Hiç durmadan yürüyeceksiniz
Yürüyeceğiz inşaallah, ufkumuzun ulaştığı, yüreğimizin yettiği yere dek. Gaye-i hayalimiz uğrunda. Önümüze kandan-irinden deryalar da çıksa devam edeceğiz rıhletimize. Milletin ışığa uyandığı günlerde, bir gaye-i hayal koymuştu önümüze Başyüce ve şöyle demişti; “Hizmet insanı, gönül verdiği dava uğrunda kandan-irinden deryaları geçip gitmeye azimli ve kararlı olur.” Bu sözüyle hak yolun önünde çokça muzır manilerin olacağını ve karasevdalıların bu engellere takılıp kalmamalarının gerektiğini ifade etmişti. Hem gaye-i hayale götüren her yolun, bir yürüme adabının da var olduğu da vurgulamıştı; “Varıp hedefine ulaştığında da her şeyi sahibine verecek kadar olgun ve Yüce Yaratıcı’ya karşı edepli ve saygılı…, müesseseleri yıkılıp plânları bozulduğu ve birliği dağılıp, kuvvetleri târumâr olduğunda fevkalâde inançlı ve ümitli…, uğruna baş koyduğu dâvânın kara sevdalısı olarak, cânı-cânânı feda edecek kadar vefalı ve geçtiği bu şeylerin hiçbirini bir daha hatırına getirmeyecek kadar da gönül eri ve hasbî olmalıdır.” sözleriyle.
Gaye-i hayali, hakkı tutup kaldırma derdi, milleti yüceltme ideali, nam-ı celili duyurma hedefi olan, yer yer sıkıntılarla karşılaşacaktır.
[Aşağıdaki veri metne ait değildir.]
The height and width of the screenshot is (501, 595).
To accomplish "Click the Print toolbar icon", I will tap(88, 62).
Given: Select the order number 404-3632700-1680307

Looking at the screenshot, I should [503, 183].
Ama ümit ve azmini hiçbir şey kırmamalıdır dava adamının. Zira davası ve derdi insanlık olanın istinat noktası ve istimdat mercii Hâkim-i Mutlak olan Allah’tır (cc). Her konuda olduğu gibi, bu konuda da mü’minin içine ülfet veren, inşirah salan en büyük vesile Kur’andır. Kur’an-ı Kerim mucizedir çok yönleriyle. O’nun mucizeliğinin bir yönü de sureler arasındaki irtibattır. Ra’d gökgürültüsü demektir. Dünyanın kabz halidir gökgürültüsünün duyulduğu anlar. Etrafı karabulutlar iyice kaplamadan duyulmaz gök gürültüsünün sesi. Ama bir gerçek daha vardır ki; o da gök gürültüsünden sonra rahmet gelir. Gök gürültüsü bulutlar arası aşılanmadır ve arkasında rahmet olan yağmuru doğurur. Kur’an-ı Kerim’de de Ra’d süresinin ardından gelen İbrahim Suresi adeta rahmet gibidir.
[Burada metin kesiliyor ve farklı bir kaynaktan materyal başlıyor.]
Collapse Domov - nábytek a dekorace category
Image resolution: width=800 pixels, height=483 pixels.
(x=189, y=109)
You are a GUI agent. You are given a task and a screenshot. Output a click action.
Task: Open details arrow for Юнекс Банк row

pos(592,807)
İmtihanı ateş, hicret, ölümle tehdit edilmeler ve ailesi olan Hz İbrahim, bereket ve rahmet demektir. İbrahim sûresine rahmet sûresi adını verenlerde vardır. Yürüdüğü yolu İbrahimi olanların, zaman zaman akabelerle karşılaşacaklarını ama hiç bir zaman yollarının tıkanmayacağının müjdesini de sinesinde saklar bu bereketli sûre. Elif,Lam,Ra diye başlar sûre-i İbrahim. “Bu, Rab’lerinin izniyle insanları karanlıklardan aydınlığa, azîz ve hamîd (üstün kudret sahibi ve her işi övgüye lâyık olan) Allah’ın yoluna, göklerde ve yerdeki her şeyin sahibinin yoluna, insanları çıkarman için sana indirdiğimiz bir kitaptır. Kendilerini bekleyen o çetin azaptan ötürü vay o inkârcıların hallerine! Vay onlara ki, âhirete inanmalarına rağmen, bile bile dünyayı âhirete tercih ederler. İnsanları Allah yolundan çevirir de, sırat-ı müstakim yolunu eğri büğrü göstermek isterler. İşte onlar haktan, doğru yoldan çok uzak bir sapıklık içindedirler.” Ayet-i kerime İbrahimi yolun üzerini zulümat bulutlarının kaplayacağını ifade ediyor. Sonra zulümatın askerlerinin dünyayı ahirete tercih ettiğini, sırat-ı müstakimi eğri- büğrü göstererek, Allah yolundan insanları uzaklaştırmak isteyeceklerini anlatıyor. Zulümatın en etkili silahının dünyevîleştirme olduğunu anlarız böylece. Karanlığın askerleri hem dostlarını hemde düşman gördüklerini seslerini kesmek için mal ve menal ile dünyaya bağlarlar adeta. Dünyalıklarına tenezzül etmeyenlere de dar ederler/etmek isterler dünyayı, yaşanmaz hale getirirler. “Sadde” kelimesi bunu anlatıyor bize. Her şeyin gemi elinde olan Hamid ve Aziz Allah (cc) ise, İbrahimileri karanlıktan nura çıkaracak ve onlar için daralan yolları genişleterek rahmete kavuşturacaktır inşaallah.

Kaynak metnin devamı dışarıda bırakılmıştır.